What to work on
Please copy the listing below, requests included, beginning at its first line and stopping after the line that contains "Action: click(574, 519)", and offset every coordinate in the answers by adding 132 to it. Omit the pictures from your copy.

Recorded data
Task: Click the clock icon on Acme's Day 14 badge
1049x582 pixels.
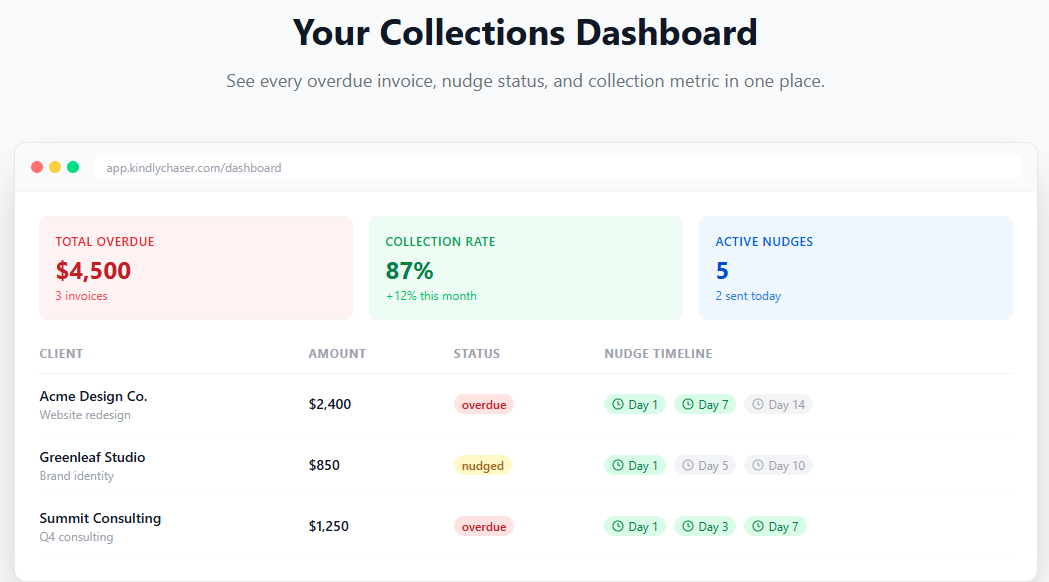Action: coord(759,404)
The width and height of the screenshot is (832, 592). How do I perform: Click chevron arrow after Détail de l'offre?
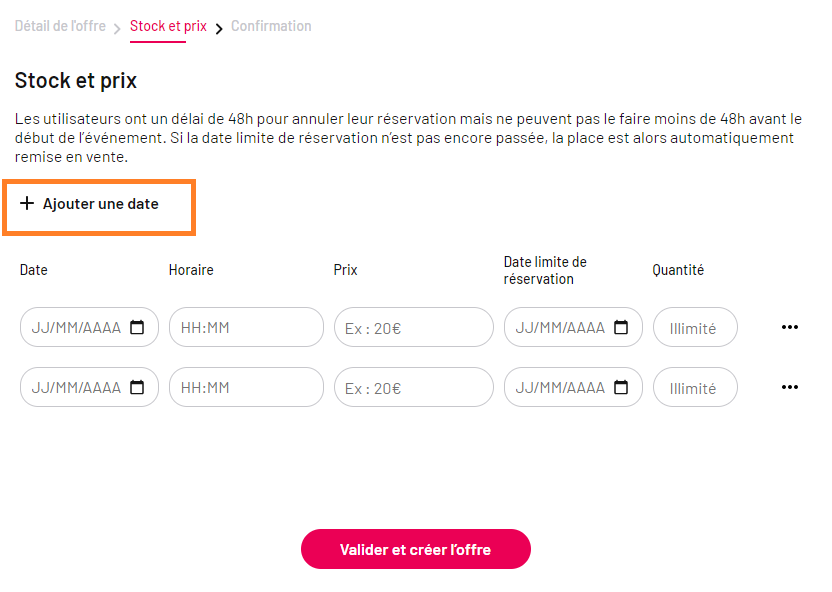pyautogui.click(x=117, y=28)
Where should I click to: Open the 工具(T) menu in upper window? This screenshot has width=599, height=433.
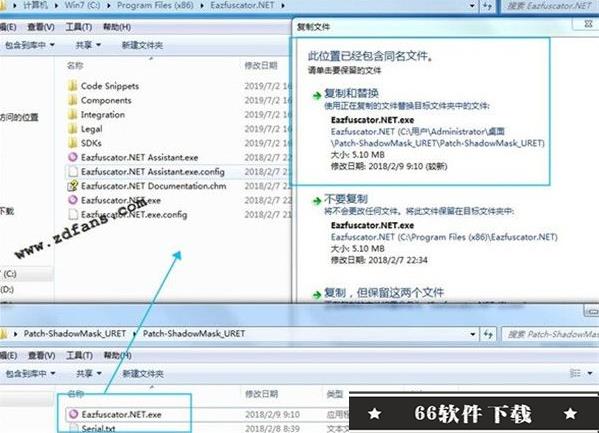(x=79, y=27)
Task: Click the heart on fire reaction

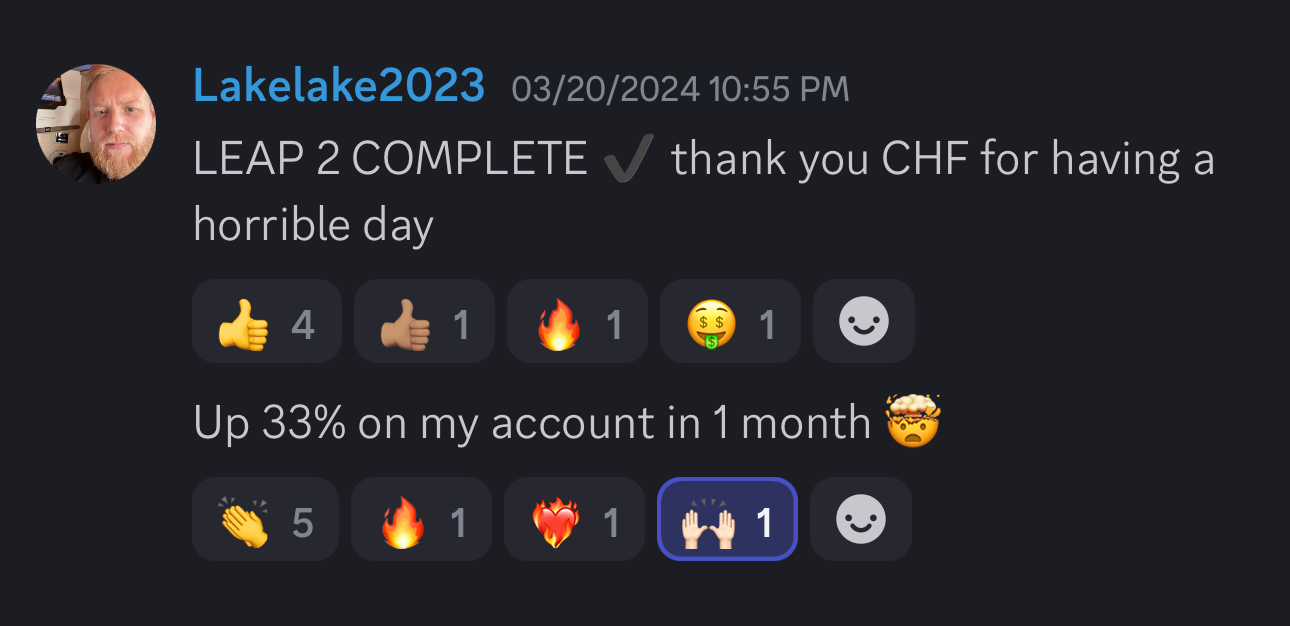Action: click(574, 519)
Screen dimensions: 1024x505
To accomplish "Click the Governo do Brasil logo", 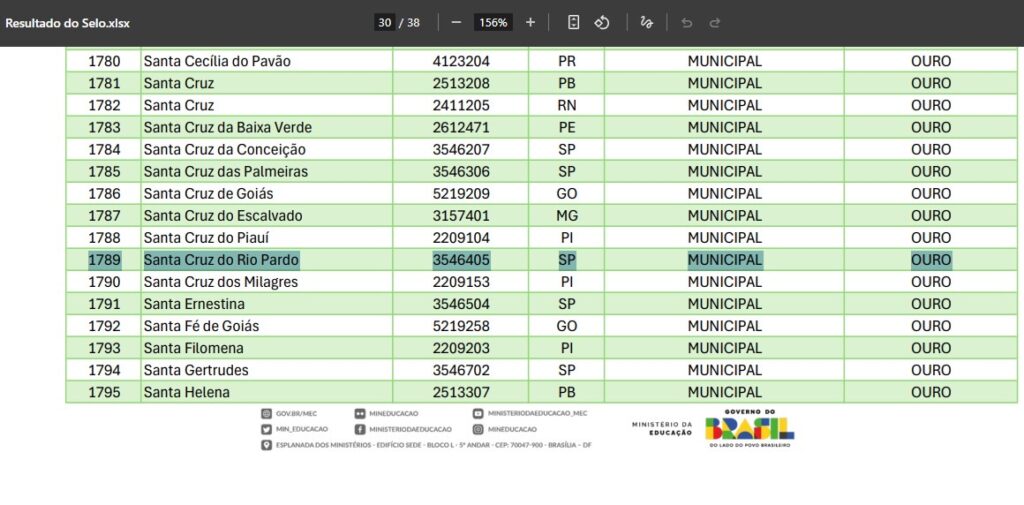I will point(750,428).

Solution below
Task: Click the clock icon on Acme's Day 14 badge
1049x582 pixels.
Action: coord(891,536)
The width and height of the screenshot is (832, 592). How do I perform: Click chevron arrow after Détail de l'offre?
pyautogui.click(x=249, y=160)
Where should I click to: Open the 工具(T) menu in upper window? This screenshot has width=599, height=433.
(x=211, y=159)
Task: Click the heart on fire reaction

Action: click(706, 651)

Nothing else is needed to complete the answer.